> Task data:
════════════════════
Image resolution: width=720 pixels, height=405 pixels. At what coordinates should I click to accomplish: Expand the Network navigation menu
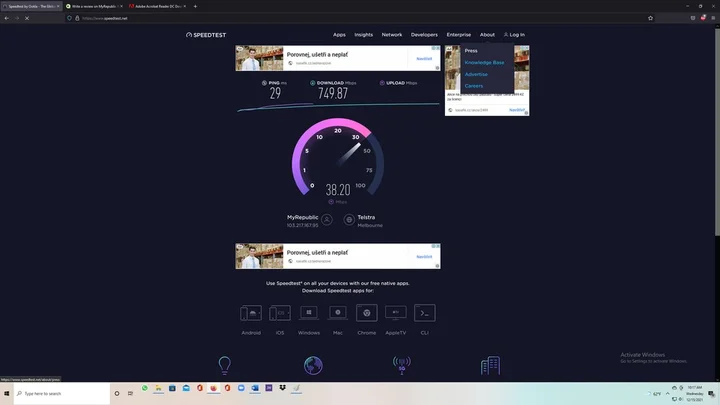tap(392, 35)
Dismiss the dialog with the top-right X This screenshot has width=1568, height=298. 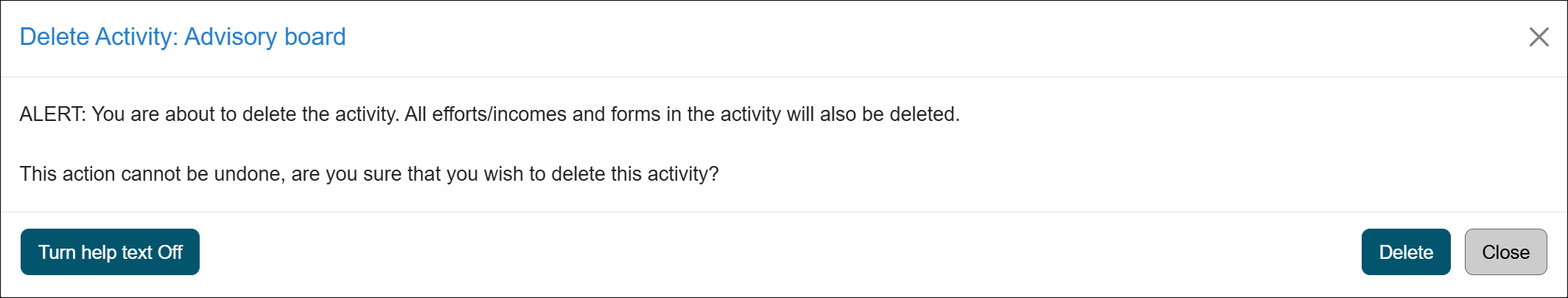1539,37
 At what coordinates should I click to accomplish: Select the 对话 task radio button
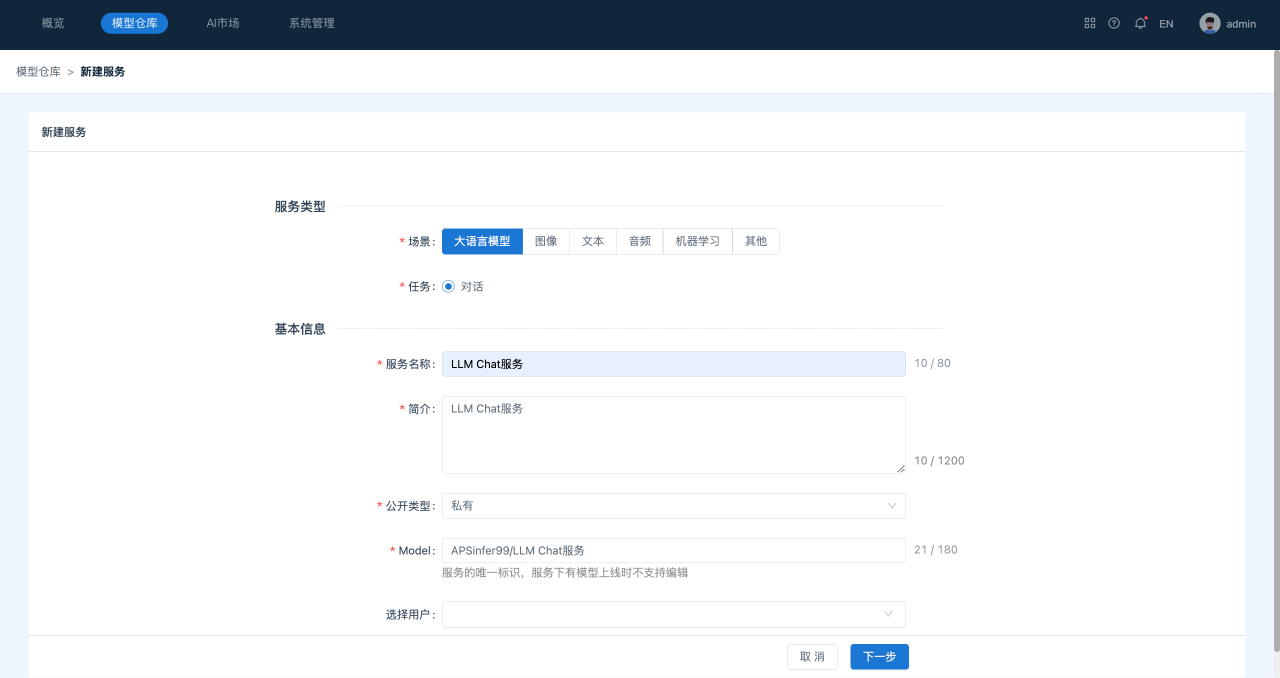448,287
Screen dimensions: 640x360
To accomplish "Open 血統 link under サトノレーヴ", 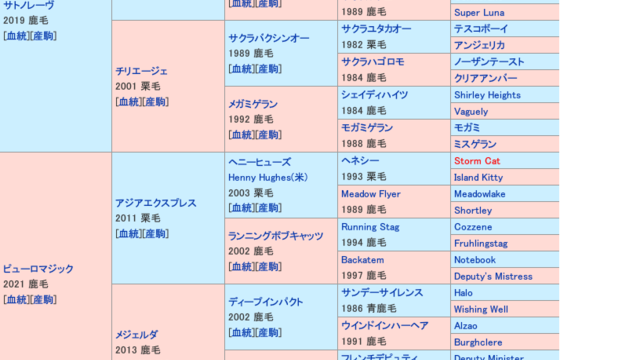I will 16,36.
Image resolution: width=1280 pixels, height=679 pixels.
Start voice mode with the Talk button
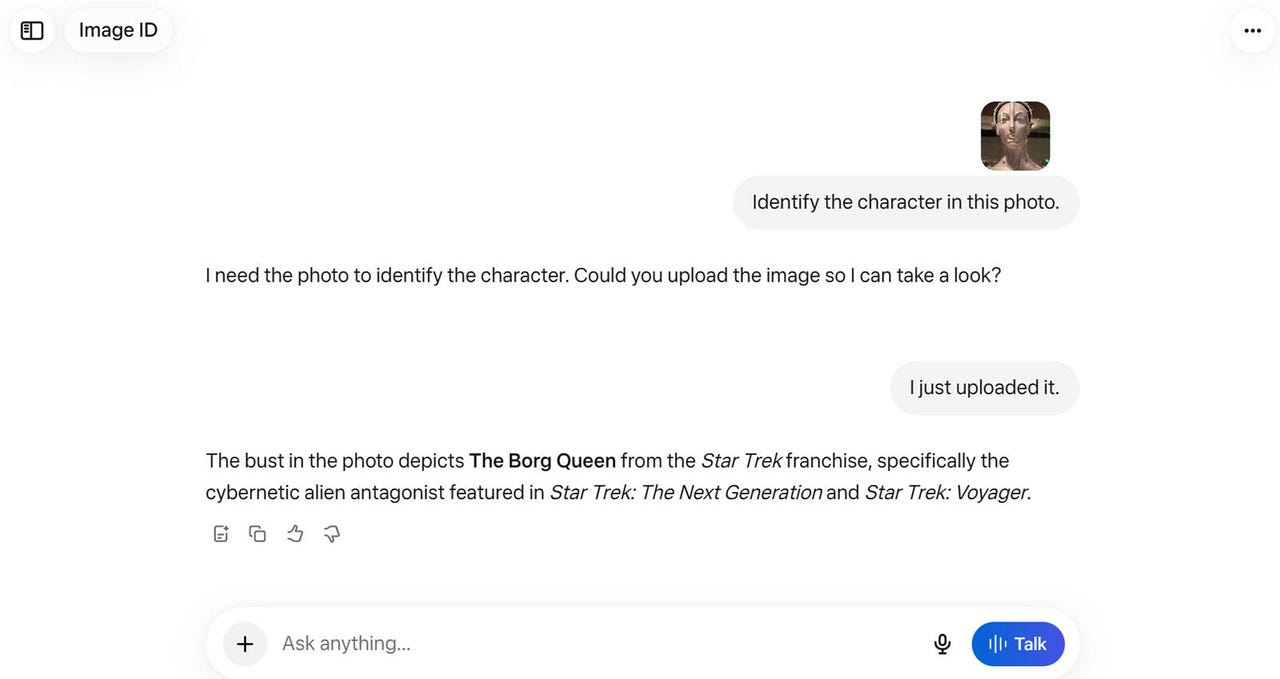(x=1018, y=644)
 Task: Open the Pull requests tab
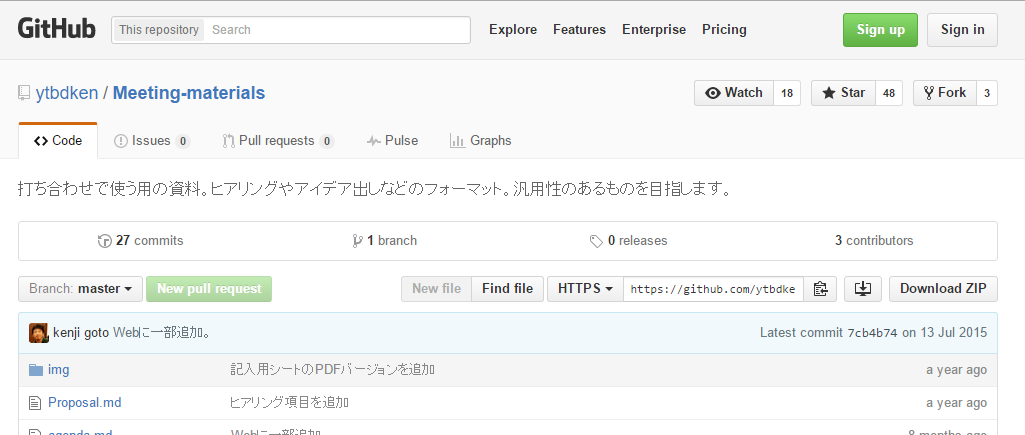pos(277,141)
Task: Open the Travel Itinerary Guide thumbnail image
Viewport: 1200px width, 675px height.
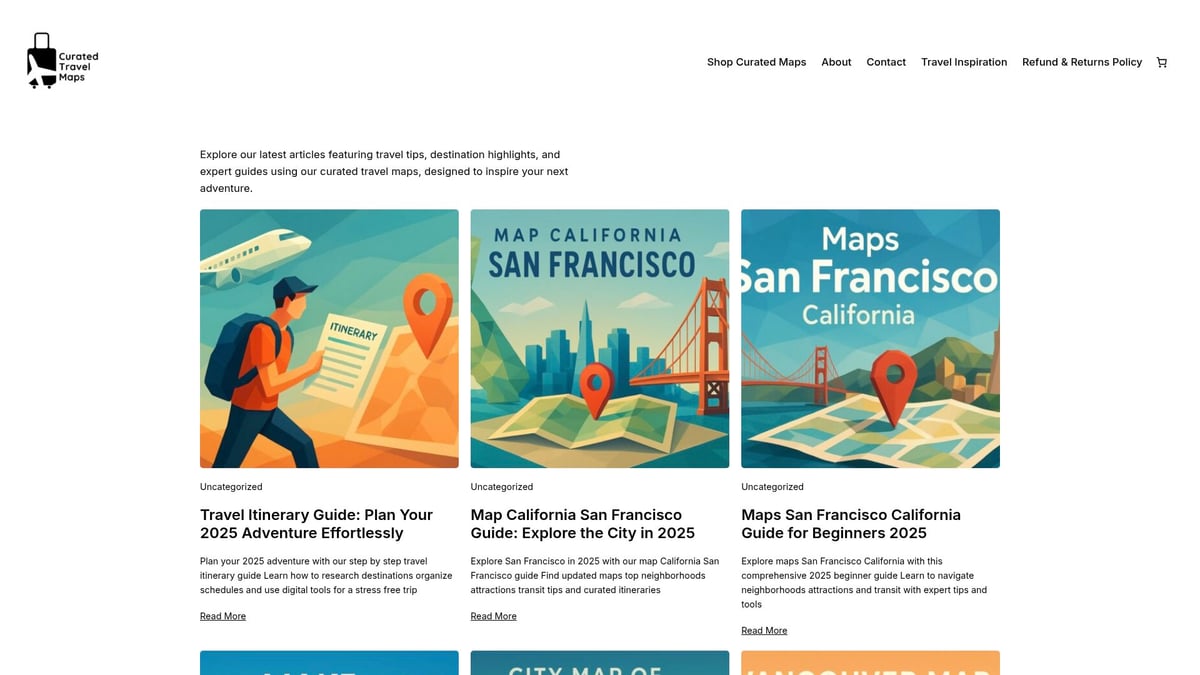Action: click(x=329, y=338)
════════════════════
Give the part of the material that opens with the line containing "Task: Open the Pull requests tab" and closes at the end of the material as a Markdown table with the columns Row and Text, numbering each line and leaving out blank lines. Leave the pictures out of the answer.

| Row | Text |
|---|---|
| 1 |  Task: Open the Pull requests tab |
| 2 | pos(277,141) |
| 3 | Task: Open the Travel Itinerary Guide thumbnail image |
| 4 | Viewport: 1200px width, 675px height. |
| 5 | Action: click(x=329, y=338) |